With both firms under pressure from the ruling, they settled the case in March this year. RIM promised to pay $450 million to NTP in return for an unfettered right to continue its BlackBerry-related wireless business without further interference from NTP or its patents.

The agreement, known as a “Term Sheet,” was only half a page long, and stated that the two firms would continue to negotiate in good faith to finalise the terms of a definitive license and settlement agreement.

However, in June, RIM alleged that NTP was refusing to honour its obligations to finalise the definitive agreement and asked the District Court to enforce the Term Sheet.

In the meantime, RIM appealed the District Court ruling, and it is in respect of this appeal that a decision was published yesterday.

Yesterday’s ruling by the US Court of Appeals for the Federal Circuit in Washington largely upholds the previous ruling, but finds that RIM had not infringed on NTP’s patent claims relating to a business method.
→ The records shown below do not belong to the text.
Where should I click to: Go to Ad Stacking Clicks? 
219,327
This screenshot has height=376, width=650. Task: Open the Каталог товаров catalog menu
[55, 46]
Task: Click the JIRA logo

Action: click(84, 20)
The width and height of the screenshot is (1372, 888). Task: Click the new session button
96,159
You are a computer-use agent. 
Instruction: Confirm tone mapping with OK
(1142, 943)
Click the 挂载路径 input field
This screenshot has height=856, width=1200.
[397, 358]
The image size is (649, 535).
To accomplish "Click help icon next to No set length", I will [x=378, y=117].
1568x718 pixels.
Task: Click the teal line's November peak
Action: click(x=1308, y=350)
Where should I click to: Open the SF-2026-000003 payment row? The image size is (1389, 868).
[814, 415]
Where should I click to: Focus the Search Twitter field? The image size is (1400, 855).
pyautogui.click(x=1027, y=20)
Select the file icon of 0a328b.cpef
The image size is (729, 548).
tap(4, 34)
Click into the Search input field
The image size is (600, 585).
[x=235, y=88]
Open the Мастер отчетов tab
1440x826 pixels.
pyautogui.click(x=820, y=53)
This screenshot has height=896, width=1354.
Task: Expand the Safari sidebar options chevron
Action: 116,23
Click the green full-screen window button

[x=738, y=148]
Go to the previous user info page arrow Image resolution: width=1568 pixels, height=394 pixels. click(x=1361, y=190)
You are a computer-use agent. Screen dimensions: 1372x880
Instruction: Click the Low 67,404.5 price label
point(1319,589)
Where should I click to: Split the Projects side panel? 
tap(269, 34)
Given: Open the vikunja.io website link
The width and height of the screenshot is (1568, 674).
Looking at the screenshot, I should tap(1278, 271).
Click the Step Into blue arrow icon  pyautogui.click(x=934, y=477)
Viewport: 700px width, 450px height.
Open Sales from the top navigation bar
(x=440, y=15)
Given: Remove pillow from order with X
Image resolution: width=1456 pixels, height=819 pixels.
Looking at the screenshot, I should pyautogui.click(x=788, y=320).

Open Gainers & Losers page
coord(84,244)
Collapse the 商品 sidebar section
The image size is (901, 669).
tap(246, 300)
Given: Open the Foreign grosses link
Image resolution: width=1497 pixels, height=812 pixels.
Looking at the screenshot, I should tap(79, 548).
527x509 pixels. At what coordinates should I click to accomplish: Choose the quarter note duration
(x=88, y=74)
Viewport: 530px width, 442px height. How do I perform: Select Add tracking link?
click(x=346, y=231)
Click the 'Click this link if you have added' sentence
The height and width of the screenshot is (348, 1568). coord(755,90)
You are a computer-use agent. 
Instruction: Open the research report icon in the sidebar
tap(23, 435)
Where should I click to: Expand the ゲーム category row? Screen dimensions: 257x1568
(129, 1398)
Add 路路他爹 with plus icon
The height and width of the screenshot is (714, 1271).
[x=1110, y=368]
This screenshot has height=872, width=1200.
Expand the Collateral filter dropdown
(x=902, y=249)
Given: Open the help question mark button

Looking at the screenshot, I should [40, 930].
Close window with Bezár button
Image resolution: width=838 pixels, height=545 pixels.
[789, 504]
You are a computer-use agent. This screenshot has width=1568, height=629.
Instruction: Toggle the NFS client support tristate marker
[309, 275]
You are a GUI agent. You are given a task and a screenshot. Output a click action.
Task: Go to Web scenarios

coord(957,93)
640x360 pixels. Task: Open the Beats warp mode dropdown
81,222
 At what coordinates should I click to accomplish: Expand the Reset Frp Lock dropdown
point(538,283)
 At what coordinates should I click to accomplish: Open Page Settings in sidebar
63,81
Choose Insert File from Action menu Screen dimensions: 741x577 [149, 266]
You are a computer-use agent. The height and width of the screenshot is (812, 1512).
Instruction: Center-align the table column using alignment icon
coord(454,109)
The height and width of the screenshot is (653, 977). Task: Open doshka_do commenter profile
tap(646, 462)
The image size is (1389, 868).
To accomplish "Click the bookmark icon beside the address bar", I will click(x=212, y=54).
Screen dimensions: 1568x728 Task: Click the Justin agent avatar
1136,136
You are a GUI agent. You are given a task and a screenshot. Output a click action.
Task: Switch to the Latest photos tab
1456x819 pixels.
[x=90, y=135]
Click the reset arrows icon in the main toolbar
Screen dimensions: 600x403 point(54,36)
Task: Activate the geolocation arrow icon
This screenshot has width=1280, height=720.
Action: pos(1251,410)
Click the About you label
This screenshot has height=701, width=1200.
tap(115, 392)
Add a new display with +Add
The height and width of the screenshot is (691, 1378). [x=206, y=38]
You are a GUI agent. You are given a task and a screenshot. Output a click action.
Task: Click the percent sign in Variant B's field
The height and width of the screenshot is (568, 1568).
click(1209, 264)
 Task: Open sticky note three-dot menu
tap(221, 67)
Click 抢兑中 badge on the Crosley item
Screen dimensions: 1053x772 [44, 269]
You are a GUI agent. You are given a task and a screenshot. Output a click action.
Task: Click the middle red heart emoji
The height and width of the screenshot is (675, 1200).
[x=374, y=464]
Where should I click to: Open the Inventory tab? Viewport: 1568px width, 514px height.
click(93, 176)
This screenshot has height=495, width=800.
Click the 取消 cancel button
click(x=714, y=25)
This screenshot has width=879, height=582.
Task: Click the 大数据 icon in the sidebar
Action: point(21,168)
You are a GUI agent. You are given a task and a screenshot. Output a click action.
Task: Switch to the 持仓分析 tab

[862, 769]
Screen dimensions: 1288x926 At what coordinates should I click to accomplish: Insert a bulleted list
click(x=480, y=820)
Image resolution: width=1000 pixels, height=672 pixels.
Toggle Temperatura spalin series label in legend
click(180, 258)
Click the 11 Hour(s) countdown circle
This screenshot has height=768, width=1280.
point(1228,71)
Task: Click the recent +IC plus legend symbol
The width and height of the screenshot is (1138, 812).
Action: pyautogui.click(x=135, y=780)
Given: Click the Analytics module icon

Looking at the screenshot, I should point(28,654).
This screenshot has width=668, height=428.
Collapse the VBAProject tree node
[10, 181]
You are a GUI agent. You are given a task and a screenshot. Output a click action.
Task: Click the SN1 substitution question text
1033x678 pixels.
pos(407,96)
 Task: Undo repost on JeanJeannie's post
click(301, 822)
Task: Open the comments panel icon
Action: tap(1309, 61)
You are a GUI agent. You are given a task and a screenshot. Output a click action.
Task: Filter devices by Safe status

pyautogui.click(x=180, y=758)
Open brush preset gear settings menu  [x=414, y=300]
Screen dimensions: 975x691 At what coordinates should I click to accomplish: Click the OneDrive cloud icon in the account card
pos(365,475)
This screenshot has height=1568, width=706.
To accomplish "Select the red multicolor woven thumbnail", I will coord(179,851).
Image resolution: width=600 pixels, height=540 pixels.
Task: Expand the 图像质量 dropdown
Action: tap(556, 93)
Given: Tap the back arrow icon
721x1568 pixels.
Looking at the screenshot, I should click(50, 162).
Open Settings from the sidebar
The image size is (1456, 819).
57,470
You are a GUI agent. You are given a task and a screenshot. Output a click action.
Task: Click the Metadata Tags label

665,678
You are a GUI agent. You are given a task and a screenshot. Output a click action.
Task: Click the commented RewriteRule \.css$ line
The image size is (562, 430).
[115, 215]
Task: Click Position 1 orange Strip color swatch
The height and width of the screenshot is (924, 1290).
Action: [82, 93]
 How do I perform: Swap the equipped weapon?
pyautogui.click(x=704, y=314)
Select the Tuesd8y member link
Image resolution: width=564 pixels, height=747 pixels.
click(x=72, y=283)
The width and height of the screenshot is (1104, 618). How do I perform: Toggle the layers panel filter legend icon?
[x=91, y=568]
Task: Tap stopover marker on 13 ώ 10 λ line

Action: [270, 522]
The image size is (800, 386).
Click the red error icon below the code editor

The court lifted the earlier injunction and damages award, and returned the case to the District Court for adjudication on the effect of the flawed definition of “originating processor” on the remaining claims.

According to the ruling:

“If prejudice is shown with respect to the claims containing the ‘originating processor’ limitation, and because the jury verdict did not specify the amount of infringing sales attributed to each individual patent claim, or the specific devices and services determined by the jury to infringe each separately asserted claim, the district court will have to determine the effect of any alteration of the jury verdict on the district court’s damage award and on the scope of the district court’s injunction.”

Speaking to Reuters, NTP lawyer James Wallace said that NTP remained positive. "All we need is just one claim to shut them down," he said.